Japan’s bond issuers have been pouring into the dollar and euro markets over the last two years driving volumes up to $105.6bn-equivalent in 2018 and $114.8bn in 2017, according to Dealogic. That compares to $83.9bn raised in 2016, and $27.5bn in 2010.
“In the past, Japanese corporates relied on the domestic market or the lending market,” says Ryota Suzuki, head of Japan debt capital markets at Bank of America. The domestic market is still important, but its ability to fund corporate Japan has dwindled. “The domestic market does not have great capacity compared to 2014 and 2015,” says Suzuki. “[Investor] diversification is of growing importance, due to the domestic market,” he adds, with ever more Japanese borrowers making their international market debuts.
Foreign currency bond issuance hit a record in 2017 and stayed high in 2018, says Hiroki Shibata, analytical manager for corporate ratings at S&P Global Ratings Japan.
Borrowers last year included Marubeni Corp, Toyota Tsusho Corp, Central Japan Railway Co, Toyota Industries Corp and Mitsui Fudosan Co.
Dollar and euro funding costs for Japanese borrowers have been higher than yen in the last year but changing funding needs have made foreign currency bonds more appealing. “Economically, and from a funding diversification perspective, it makes sense,” says Shibata. “Over the next two to three years, this is likely to continue.”
Japanese borrowers have increased their need for foreign currencies as they look abroad for merger and acquisition opportunities, says Shibata. Outbound M&A needs international funding. This trend of keeping the funding in the currency in which it was raised has removed the need for expensive cross-currency swaps.
“While Japanese industrial companies are likely to continue expanding overseas, it will be even more strategically important that they maintain the ability to raise timely and stable financing in foreign currencies,” says Shibata. “We expect this trend to continue in 2019, despite the slowing global economy because Japan’s corporations are likely to continue to expand overseas business[es] under their longer term growth strategy.”
Still, the growth of Japanese borrowers in the international market could slow if the domestic economy worsens. A prolonged trade dispute between the US and China could also weaken dollar market conditions. “Japanese corporates may postpone capex or investments,” says Shibata.
It is not just the cream of Japanese corporates that are seeking funding overseas, however. Japanese investors are notoriously demanding on credit quality and this has priced many borrowers out of their home market.
“Weaker credits [find] it challenging to raise funds,” says Shibata. “A lot of investors can take credit risk in the US that is totally different from the Japanese domestic market.” Japanese investors usually want a triple-B rating or higher, whereas US investors will accept single or double-B names.
Suzuki agrees: “[International markets are] not only for investment grade [borrowers].”

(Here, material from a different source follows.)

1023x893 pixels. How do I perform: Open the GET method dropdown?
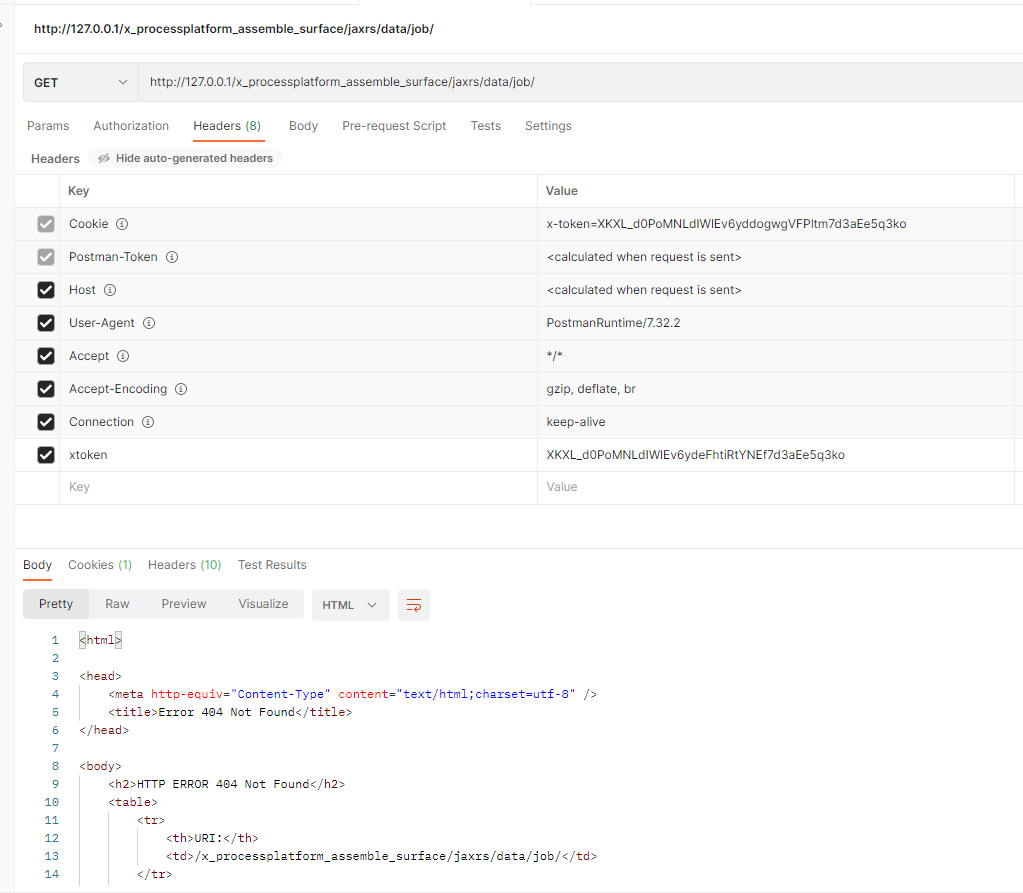click(x=80, y=82)
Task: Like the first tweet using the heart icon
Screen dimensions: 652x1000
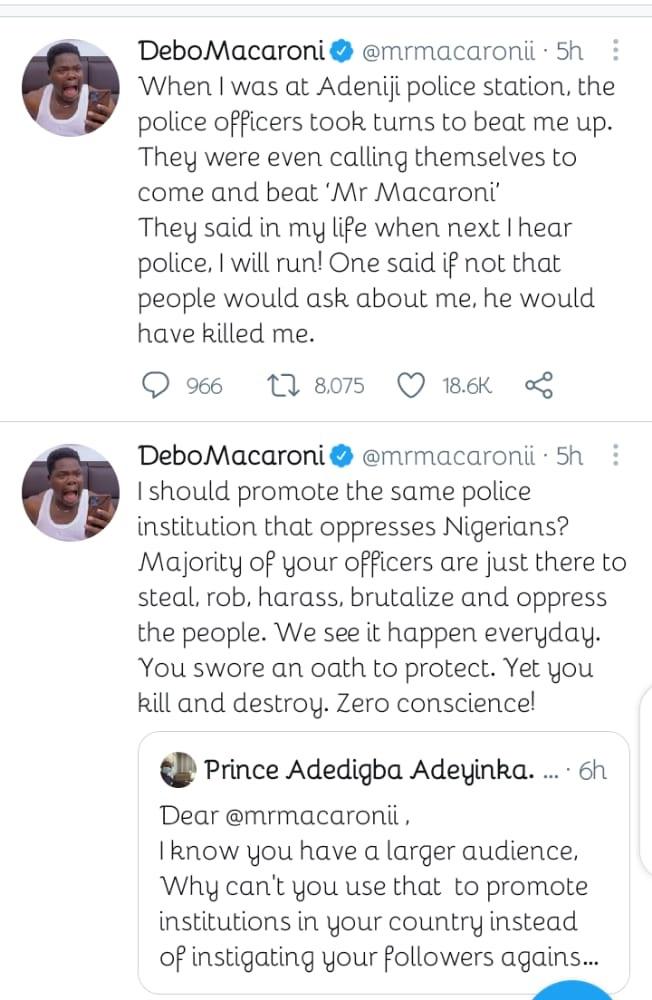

Japan’s green bond issuers have spurred euro issuance and the mega banks have helped spur international green bond issuance, says Raj Malhotra, head of DCM for Asia Pacific at Société Générale. “You’re seeing the internationalisation of Japanese borrowers,” he says.
Japanese banks are also looking offshore for funding to meet total loss-absorbing capacity (TLAC) standards. Systemically important banks around the world are raising TLAC debt to combat the ‘too-big-to-fail’ problem.
In Japan, the TLAC implementation date for Mitsubishi UFJ Financial Group, Sumitomo Mitsui Financial Group and Mizuho Financial Group is March 31, according to the Financial Services Agency of Japan.
By this time they need a minimum external TLAC of 16% of their consolidated risk-weighted assets (RWAs) and 6% of Basel III leverage exposure. These requirements rise to 18% and 6.75% respectively by March 2022.
Nomura Holdings must meet the same targets by March 31, 2021 and March 31, 2024.
Offshore investors are an important additional pool of cash for this, says Yusuke Ueda, chief credit strategist at Mitsubishi UFJ Morgan Stanley Securities Co. Some of the Japanese banks also have US businesses so they must raise dollar funding to meet US TLAC related standards as well, he says.
Japanese borrowers are also using international bond markets to diversify investor bases — increasingly important in volatile markets. Diversification offers stability against currency fluctuation. “Japan-based corporations have typically obtained funds in yen from domestic banks and used currency swaps to hedge against currency risk,” says Shibata.
But for those that do want to swap to yen, the transaction could still be cheaper than a domestic bond sale, says Suzuki. “It’s natural for these issuers to issue international bonds,” he says. “They are making liability diversification plays.”
Dollar and euro markets have seen the bulk of Japan’s international issuance as they offer enough depth for the hefty funding needs, says Tatsuya Yasuda, Nomura’s head of international DCM. “Sterling and Australian dollar bonds may be attractive, but can they give you $1bn from a single deal? It is more normal to get $500m from a benchmark deal in these markets,” he says, adding that the other markets are best approached with private placements.